▸ Assignment
Without reproducing any picture, copy the records word for word.
[Dataset entries — start]
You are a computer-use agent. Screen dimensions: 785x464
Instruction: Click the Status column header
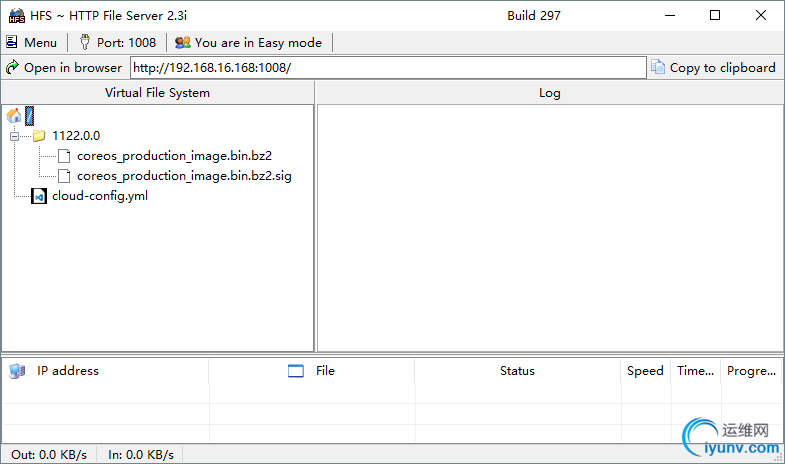[x=518, y=371]
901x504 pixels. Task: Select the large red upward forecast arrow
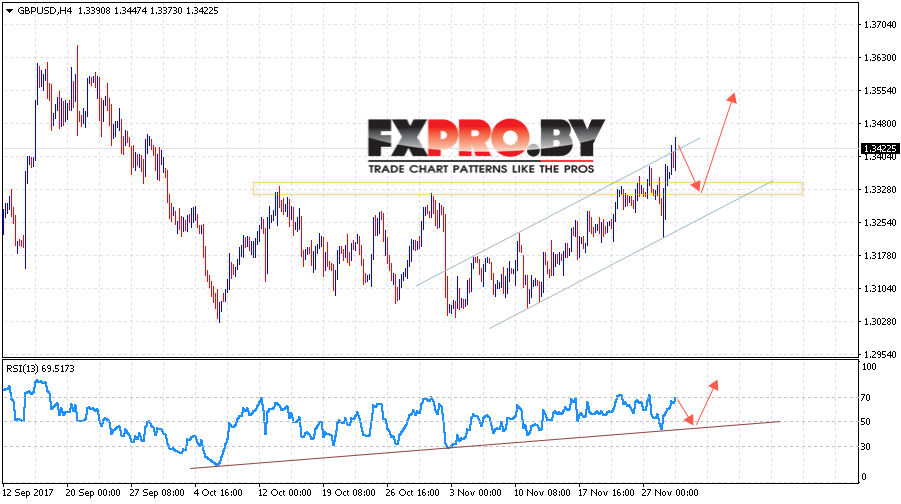click(718, 141)
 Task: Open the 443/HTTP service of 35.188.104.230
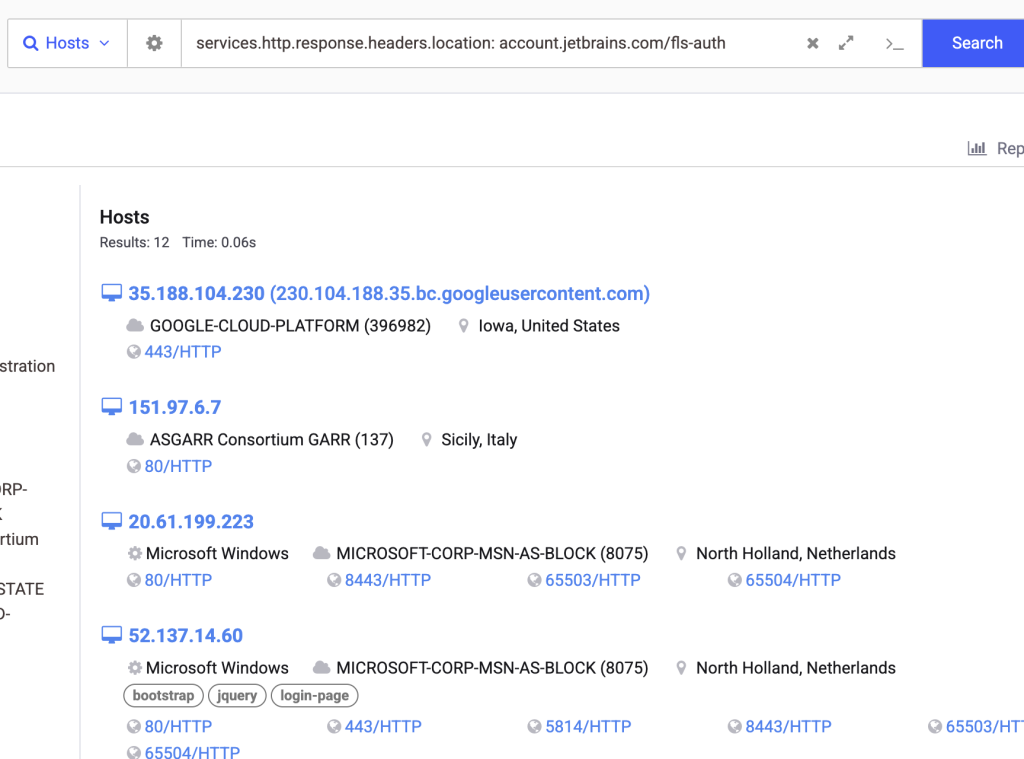[183, 352]
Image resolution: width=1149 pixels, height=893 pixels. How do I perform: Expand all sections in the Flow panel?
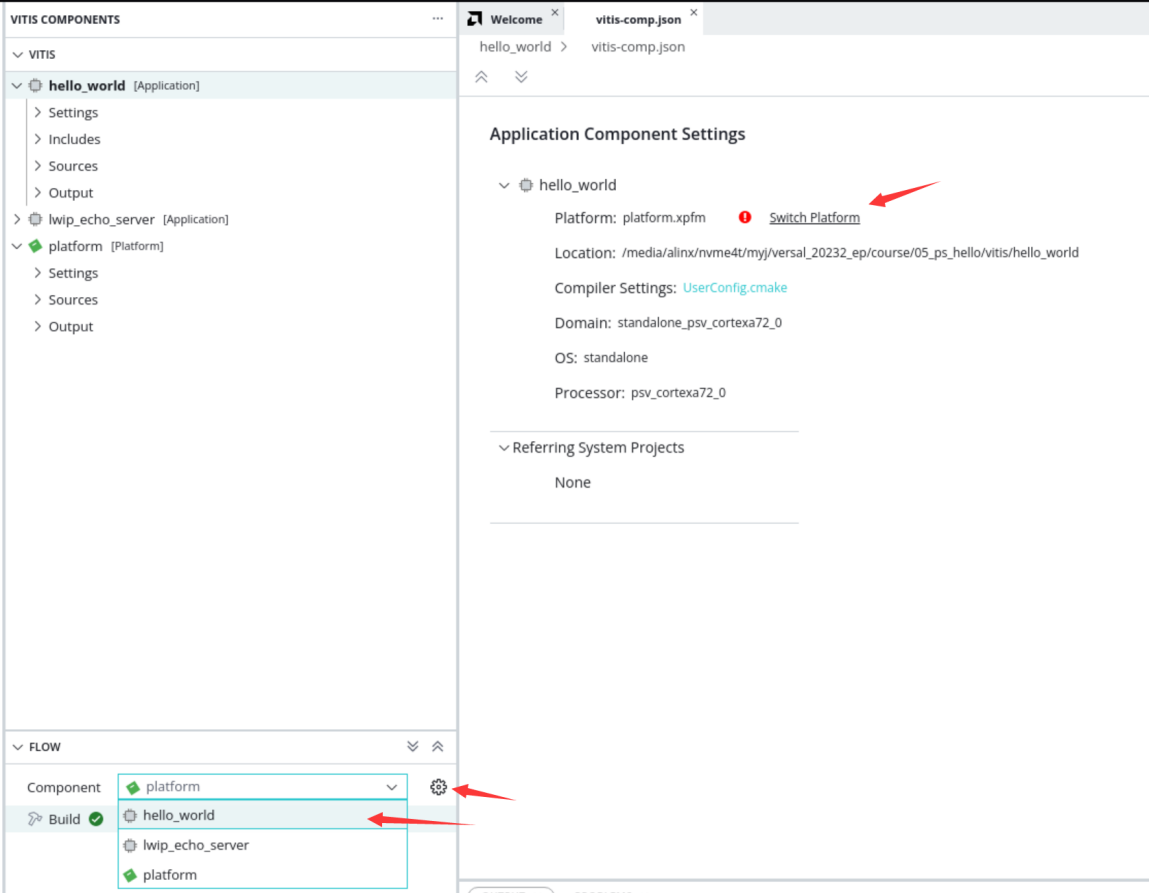click(x=413, y=746)
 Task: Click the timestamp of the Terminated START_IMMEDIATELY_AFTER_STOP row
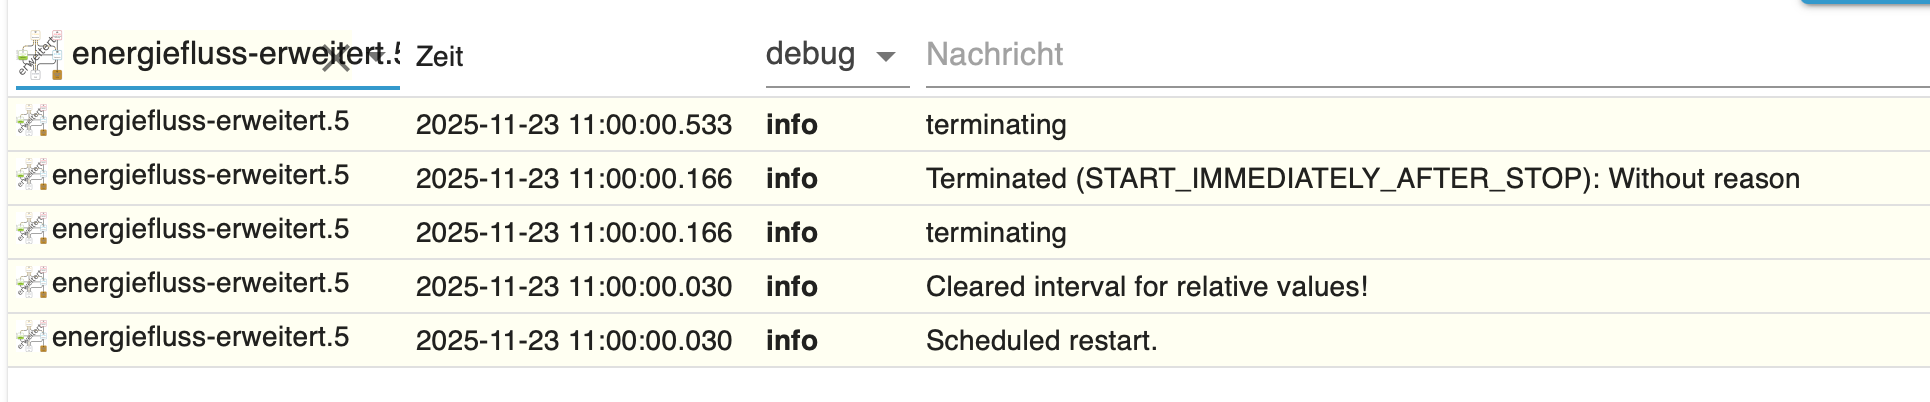click(573, 179)
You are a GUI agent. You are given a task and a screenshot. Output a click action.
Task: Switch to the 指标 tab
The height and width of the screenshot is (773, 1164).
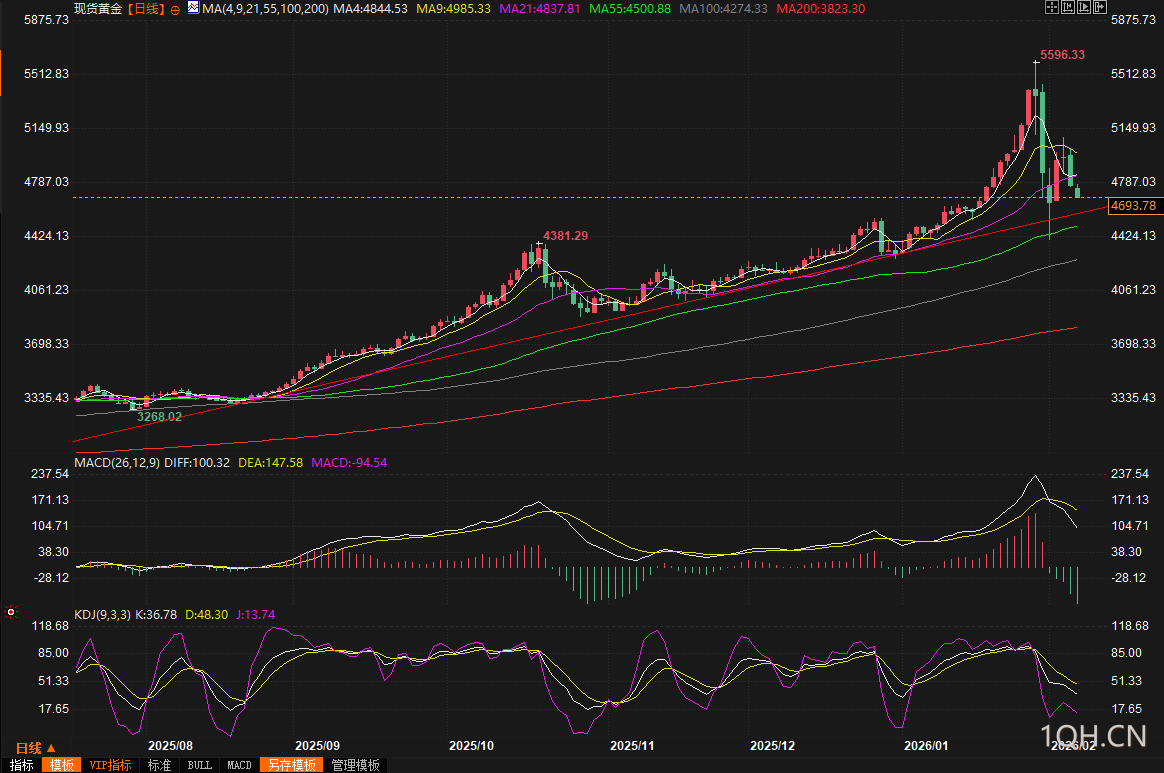click(21, 765)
[Dataset entries — finish]
▸ Response area
You are a computer-use agent. Screen dimensions: 785x464
Instruction: Click the Status column header
[x=518, y=371]
901x504 pixels. Task: Select the large red upward forecast arrow
click(718, 141)
 Task: Open the 443/HTTP service of 35.188.104.230
[183, 352]
Image resolution: width=1149 pixels, height=893 pixels. How do I perform: Expand all sections in the Flow panel?
click(x=413, y=746)
 Task: Click the timestamp of the Terminated START_IMMEDIATELY_AFTER_STOP row
click(573, 179)
You are a GUI agent. You are given a task and a screenshot. Output a click action.
Task: Switch to the 指标 tab
The height and width of the screenshot is (773, 1164).
click(21, 765)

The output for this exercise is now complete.